GENEL KURUL KONUŞMASI
Konu: TÜRK DÜNYASINDAKİ SON GELİŞMELERE İLİŞKİN
Yasama Yılı:4
Birleşim:74
Tarih:09.04.2014

REŞAT DOĞRU (Tokat) - Önce söz vermiş olduğunuz için teşekkür ediyorum Sayın Başkanım size.

Sayın Başkan, sayın milletvekilleri; Türk dünyasındaki son gelişmelerle ilgili söz almış bulunuyorum, yüce heyetinizi saygıyla selamlıyorum.

Cumhuriyet Halk Partisi Genel Başkanı Kemal Kılıçdaroğlu'na yapılan saldırıyı ben de şiddetle kınıyorum. Bu tür olayların bir daha tekerrür etmemesini temenni ediyorum.

Türk dünyasının her yerinde son yıllarda çok büyük problemlerle karşı karşıyayız. Kıbrıs, Ahıska Türkleri, Suriye, Irak, Doğu Türkistan Türklerinin başlarındaki problemler yetmiyormuş gibi, şimdi de Kırım'ın Rusya tarafından işgaliyle beraber Kırım Türkleri de mağdurlar arasına maalesef girmiştir. Annan Planı ile Kıbrıs Türk Devleti'nin topraklarının tamamını alamayan Kıbrıs Rum Devleti, yeni yeni oyunlarla Ada'nın tamamına hâkim olmaya çalışmaktadır. Her an Kıbrıs'ta Türklerin kazandığı çok şey kaybedilebilir.

Suriye ve Irak Türkleri tarihlerinin hiçbir döneminde yaşamadıkları ağır baskı ve zulümlerle karşı karşıyadır. Irak'ın kuzeyinde işgalden en büyük zararı Irak Türkleri görmüştür. Peşmergeler başta Kerkük olmak üzere Türklerin yaşadığı bütün yerlere saldırmış, zorla göçe tabi tutarak nüfusun demografik yapısı değiştirilmeye çalışılmıştır.

Bugün, Türk illeri olan Kerkük, Musul, Tuzhurmatu, Telafer'de Irak Türklerinin can güvenliği olmayıp her gün yeni yeni saldırılara maruz kalmakta, katliamlar yaşanmaktadır. Durum her geçen gün daha da kötüye gitmektedir.

************

> **Yönerge 1**: Türk dünyasındaki gelişmelere ilişkin konuşmada "GENEL KURUL KONUŞMASI" ifadesinden "etmemesini temenni ediyorum." ifadesine kadar uzanan kısmı hiçbir değişiklik yapmadan tekrarlayın.
> **Yönerge 2**: Türk dünyasındaki gelişmelere ilişkin konuşmayı üç cümlede özetleyin.

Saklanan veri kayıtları
************

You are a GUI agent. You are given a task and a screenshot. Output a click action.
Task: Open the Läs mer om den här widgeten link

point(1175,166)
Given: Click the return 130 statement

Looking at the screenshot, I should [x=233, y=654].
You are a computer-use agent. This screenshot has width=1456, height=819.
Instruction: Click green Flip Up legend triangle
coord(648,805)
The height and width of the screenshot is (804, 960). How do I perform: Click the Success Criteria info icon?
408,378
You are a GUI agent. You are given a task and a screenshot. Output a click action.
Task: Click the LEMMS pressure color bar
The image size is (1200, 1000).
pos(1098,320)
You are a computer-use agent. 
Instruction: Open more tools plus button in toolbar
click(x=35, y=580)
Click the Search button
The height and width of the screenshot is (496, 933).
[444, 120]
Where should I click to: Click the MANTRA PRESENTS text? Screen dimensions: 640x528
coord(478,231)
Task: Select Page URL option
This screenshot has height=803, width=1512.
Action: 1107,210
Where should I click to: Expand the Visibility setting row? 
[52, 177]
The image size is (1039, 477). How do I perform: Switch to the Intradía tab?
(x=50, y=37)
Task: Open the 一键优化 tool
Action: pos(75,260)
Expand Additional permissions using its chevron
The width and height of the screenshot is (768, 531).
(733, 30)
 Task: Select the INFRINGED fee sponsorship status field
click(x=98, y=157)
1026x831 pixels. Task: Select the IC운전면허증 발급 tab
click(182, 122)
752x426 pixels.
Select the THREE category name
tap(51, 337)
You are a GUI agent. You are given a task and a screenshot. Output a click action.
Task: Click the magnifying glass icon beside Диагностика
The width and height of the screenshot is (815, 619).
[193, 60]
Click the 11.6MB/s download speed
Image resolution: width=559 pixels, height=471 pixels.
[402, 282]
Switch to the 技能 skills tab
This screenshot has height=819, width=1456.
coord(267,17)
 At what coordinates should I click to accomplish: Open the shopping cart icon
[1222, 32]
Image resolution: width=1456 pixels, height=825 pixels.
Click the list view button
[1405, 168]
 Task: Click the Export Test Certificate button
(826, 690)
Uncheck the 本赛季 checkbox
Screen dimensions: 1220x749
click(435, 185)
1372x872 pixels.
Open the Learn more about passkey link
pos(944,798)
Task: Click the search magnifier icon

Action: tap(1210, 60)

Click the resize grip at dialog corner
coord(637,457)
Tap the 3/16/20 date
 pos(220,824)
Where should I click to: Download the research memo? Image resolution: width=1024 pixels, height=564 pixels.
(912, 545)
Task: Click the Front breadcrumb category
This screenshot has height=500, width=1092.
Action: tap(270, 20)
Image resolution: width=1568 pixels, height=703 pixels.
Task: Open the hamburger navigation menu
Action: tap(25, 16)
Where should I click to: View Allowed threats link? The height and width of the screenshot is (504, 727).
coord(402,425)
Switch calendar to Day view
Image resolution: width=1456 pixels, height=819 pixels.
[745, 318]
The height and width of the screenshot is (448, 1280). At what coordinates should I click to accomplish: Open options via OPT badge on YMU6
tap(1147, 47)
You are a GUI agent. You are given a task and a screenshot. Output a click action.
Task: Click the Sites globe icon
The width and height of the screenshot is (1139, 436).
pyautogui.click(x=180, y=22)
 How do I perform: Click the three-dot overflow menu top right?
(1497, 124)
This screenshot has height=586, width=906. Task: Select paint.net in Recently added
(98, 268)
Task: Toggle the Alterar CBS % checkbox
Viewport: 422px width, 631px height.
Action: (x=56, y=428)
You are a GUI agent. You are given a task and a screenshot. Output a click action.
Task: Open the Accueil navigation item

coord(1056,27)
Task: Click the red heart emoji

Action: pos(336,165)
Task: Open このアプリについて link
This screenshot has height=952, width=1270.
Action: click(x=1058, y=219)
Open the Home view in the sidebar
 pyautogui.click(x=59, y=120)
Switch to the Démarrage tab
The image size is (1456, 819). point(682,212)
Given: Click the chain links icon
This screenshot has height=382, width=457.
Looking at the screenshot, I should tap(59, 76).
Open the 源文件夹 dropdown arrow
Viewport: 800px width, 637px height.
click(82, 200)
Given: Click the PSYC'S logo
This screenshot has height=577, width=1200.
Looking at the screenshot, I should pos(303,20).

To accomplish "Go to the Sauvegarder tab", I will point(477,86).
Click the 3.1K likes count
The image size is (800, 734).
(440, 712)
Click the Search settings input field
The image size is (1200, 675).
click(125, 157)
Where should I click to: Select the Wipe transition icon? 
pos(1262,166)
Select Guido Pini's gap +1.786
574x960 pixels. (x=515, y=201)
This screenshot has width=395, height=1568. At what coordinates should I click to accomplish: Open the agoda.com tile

************

> **Yazılı Yanıt 1**:
GENEL KURUL KONUŞMASI
Konu: TÜRK DÜNYASINDAKİ SON GELİŞMELERE İLİŞKİN
Yasama Yılı:4
Birleşim:74
Tarih:09.04.2014

REŞAT DOĞRU (Tokat) - Önce söz vermiş olduğunuz için teşekkür ediyorum Sayın Başkanım size.

Sayın Başkan, sayın milletvekilleri; Türk dünyasındaki son gelişmelerle ilgili söz almış bulunuyorum, yüce heyetinizi saygıyla selamlıyorum.

Cumhuriyet Halk Partisi Genel Başkanı Kemal Kılıçdaroğlu'na yapılan saldırıyı ben de şiddetle kınıyorum. Bu tür olayların bir daha tekerrür etmemesini temenni ediyorum.

> **Yazılı Yanıt 2**: Reşat Doğru, Kemal Kılıçdaroğlu'na yapılan saldırıyı kınadıktan sonra Türk dünyasının her yerinde son yıllarda büyük problemlerle karşı karşıya kalındığını ve Kırım'ın Rusya tarafından işgaliyle Kırım Türklerinin de mağdurlar arasına girdiğini söylüyor. Annan Planı ile Kıbrıs Türk Devleti'nin topraklarının tamamını alamayan Kıbrıs Rum Devleti'nin yeni oyunlarla Ada'nın tamamına hâkim olmaya çalıştığını belirtiyor. Irak'ın kuzeyinde işgalden en büyük zararı Irak Türklerinin gördüğünü, Peşmergelerin Türklerin yaşadığı yerlere saldırıp onları zorla göçe tabi tuttuğunu ve Kerkük, Musul, Tuzhurmatu ile Telafer'de Irak Türklerinin can güvenliğinin olmadığını vurguluyor.